Work to complete » Transcribe every record below word for word.

** Opening Supplied data block **

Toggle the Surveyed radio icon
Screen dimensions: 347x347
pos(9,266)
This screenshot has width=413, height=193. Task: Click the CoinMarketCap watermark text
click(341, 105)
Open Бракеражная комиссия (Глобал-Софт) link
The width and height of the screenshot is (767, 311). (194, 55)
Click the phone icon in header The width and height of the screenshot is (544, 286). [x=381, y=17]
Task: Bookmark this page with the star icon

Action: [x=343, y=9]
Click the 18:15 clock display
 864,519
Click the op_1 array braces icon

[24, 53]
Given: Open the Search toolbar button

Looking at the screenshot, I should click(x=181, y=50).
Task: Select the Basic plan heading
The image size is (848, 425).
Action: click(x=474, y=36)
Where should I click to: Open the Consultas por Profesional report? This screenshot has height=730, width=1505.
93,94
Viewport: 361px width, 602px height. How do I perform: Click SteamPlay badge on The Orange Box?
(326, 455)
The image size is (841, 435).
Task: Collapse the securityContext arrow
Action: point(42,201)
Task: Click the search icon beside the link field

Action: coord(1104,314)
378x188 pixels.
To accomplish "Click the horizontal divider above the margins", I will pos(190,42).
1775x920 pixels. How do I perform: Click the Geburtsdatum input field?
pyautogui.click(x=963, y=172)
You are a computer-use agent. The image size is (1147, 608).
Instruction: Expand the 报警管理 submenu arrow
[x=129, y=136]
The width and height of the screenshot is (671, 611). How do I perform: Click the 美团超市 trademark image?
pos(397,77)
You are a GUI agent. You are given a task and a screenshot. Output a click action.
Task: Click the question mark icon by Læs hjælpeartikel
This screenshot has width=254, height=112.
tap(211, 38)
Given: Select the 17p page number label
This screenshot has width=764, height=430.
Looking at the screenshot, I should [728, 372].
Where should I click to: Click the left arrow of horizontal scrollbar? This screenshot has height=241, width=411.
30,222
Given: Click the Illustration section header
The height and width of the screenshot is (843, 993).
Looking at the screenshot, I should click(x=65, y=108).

** Closing Supplied data block **

Solution to the problem »
Toggle the Surveyed radio icon
Screen dimensions: 347x347
pos(9,266)
This screenshot has width=413, height=193. Task: Click the CoinMarketCap watermark text
click(341, 105)
Open Бракеражная комиссия (Глобал-Софт) link
The width and height of the screenshot is (767, 311). (194, 55)
Click the phone icon in header The width and height of the screenshot is (544, 286). [x=381, y=17]
Task: Bookmark this page with the star icon

Action: [x=343, y=9]
Click the 18:15 clock display
 864,519
Click the op_1 array braces icon

[24, 53]
Given: Open the Search toolbar button

Looking at the screenshot, I should click(x=181, y=50).
Task: Select the Basic plan heading
The image size is (848, 425).
Action: click(x=474, y=36)
Where should I click to: Open the Consultas por Profesional report? This screenshot has height=730, width=1505.
93,94
Viewport: 361px width, 602px height. How do I perform: Click SteamPlay badge on The Orange Box?
(326, 455)
The image size is (841, 435).
Task: Collapse the securityContext arrow
Action: point(42,201)
Task: Click the search icon beside the link field

Action: coord(1104,314)
378x188 pixels.
To accomplish "Click the horizontal divider above the margins", I will pos(190,42).
1775x920 pixels. How do I perform: Click the Geburtsdatum input field?
pyautogui.click(x=963, y=172)
You are a computer-use agent. The image size is (1147, 608).
Instruction: Expand the 报警管理 submenu arrow
[x=129, y=136]
The width and height of the screenshot is (671, 611). How do I perform: Click the 美团超市 trademark image?
pos(397,77)
You are a GUI agent. You are given a task and a screenshot. Output a click action.
Task: Click the question mark icon by Læs hjælpeartikel
This screenshot has width=254, height=112.
tap(211, 38)
Given: Select the 17p page number label
This screenshot has width=764, height=430.
Looking at the screenshot, I should [728, 372].
Where should I click to: Click the left arrow of horizontal scrollbar? This screenshot has height=241, width=411.
30,222
Given: Click the Illustration section header
The height and width of the screenshot is (843, 993).
Looking at the screenshot, I should click(x=65, y=108).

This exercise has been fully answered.